| Yapılacak iş |
Aşağıdaki yöneticilik yazısına göre kendini yönetmek ne demektir?

| Kaynak metin |
►

Öncelikle bu yazımı bir kişiyi ima ederek ya da herhangi bir yaşanmış olaya dayanarak yazmadığımı belirterek yazıma başlamak istiyorum. Kendini yönetmekten aciz insanların yönetici olmasına karşıyım. Ben yönetici vasfını almış birinin; önce kendini yönetebildiğini görmek isterim. Yönetici için, yönetim “önce kendini yönetmekle” başlamalıdır diyorum. Kendini yönetmek ise; duyguları yönetmektir. Kendi duygularını yönetemeyen bir insan başkalarını hiç yönetemez. Mesela; ailevi sorunlarını iş yerine taşıyorsa ve çalışanlarına yansıtıp hırsını onlardan alıyorsa bu yönetici duygularını yönetemiyordur. Bir astına öfkeleniyor ve onun doğru olan fikirlerine bile karşı çıkıyorsa bu yönetici öfkesini yenemiyordur.
Kişi; içsel dünyasında ki savaşlara, çatışmalara, kıskançlıklara, öfkelere, kin ve hırslara son verdiği anda kendini yönetmeye başlar. Kendi içinde sürekli çelişkiler yaşayan, karar alırken öfkesine yenilen, hırslarına kapılan, kendi iç dünyasında ki çatışmalara son veremeyen bir kişi, sizce nasıl bir yönetici olur? Olur, olmasına da bakın nasıl olur size anlatmaya çalışayım.

◄

Görünür hedeflerin yerini bulmaya dair veriler:
►

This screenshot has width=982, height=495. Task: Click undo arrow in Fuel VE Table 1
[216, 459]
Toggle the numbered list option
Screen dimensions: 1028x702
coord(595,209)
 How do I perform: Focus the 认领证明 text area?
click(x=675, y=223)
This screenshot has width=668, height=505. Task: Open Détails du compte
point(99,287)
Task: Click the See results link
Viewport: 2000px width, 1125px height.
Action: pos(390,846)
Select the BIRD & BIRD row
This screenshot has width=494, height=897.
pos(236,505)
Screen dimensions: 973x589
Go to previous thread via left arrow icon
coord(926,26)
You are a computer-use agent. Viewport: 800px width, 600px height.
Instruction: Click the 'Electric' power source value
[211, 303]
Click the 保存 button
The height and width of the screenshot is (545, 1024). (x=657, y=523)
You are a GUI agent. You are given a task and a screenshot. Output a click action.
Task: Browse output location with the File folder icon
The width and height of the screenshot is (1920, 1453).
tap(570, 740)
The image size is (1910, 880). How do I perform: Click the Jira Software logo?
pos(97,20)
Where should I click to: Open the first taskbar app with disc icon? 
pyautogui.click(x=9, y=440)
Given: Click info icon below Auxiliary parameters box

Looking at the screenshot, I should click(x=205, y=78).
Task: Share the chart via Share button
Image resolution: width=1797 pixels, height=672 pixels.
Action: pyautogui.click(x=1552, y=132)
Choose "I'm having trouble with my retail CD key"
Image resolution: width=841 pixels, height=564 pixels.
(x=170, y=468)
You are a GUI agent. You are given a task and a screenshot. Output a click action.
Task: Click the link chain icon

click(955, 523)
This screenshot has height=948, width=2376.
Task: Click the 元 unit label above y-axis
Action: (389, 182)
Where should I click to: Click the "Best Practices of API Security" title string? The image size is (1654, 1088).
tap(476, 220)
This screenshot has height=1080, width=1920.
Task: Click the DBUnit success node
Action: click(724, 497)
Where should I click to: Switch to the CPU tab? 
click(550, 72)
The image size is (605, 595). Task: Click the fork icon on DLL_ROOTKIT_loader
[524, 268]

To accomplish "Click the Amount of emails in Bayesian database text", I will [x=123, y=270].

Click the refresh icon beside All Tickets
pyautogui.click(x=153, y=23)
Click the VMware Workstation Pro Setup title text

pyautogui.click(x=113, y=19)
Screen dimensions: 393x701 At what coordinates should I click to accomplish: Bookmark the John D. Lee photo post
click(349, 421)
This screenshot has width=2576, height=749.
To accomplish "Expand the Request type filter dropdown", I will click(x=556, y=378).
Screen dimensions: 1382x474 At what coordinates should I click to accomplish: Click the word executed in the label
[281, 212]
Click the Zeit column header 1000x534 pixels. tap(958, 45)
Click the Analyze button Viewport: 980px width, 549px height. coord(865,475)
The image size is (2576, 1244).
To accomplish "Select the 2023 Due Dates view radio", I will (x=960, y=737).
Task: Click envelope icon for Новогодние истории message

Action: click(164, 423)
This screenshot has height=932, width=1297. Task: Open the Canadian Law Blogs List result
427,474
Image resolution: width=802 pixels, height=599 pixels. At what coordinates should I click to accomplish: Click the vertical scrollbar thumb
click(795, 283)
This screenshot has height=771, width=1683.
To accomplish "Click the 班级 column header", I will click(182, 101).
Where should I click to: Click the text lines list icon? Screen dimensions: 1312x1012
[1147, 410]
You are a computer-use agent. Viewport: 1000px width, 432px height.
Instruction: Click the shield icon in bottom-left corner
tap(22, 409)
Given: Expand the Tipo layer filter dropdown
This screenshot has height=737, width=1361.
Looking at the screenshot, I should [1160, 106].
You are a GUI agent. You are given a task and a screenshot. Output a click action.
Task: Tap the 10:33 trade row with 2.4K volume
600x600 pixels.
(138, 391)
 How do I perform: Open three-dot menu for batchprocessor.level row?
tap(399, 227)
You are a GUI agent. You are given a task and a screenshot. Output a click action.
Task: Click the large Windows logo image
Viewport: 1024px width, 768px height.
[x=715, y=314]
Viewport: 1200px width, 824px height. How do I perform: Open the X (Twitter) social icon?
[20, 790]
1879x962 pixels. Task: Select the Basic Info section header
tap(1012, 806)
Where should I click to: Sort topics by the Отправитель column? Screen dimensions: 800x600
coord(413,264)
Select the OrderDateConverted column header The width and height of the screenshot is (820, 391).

◄

| Alıştırma çıktısı |
Kendini yönetmek, duyguları yönetmektir.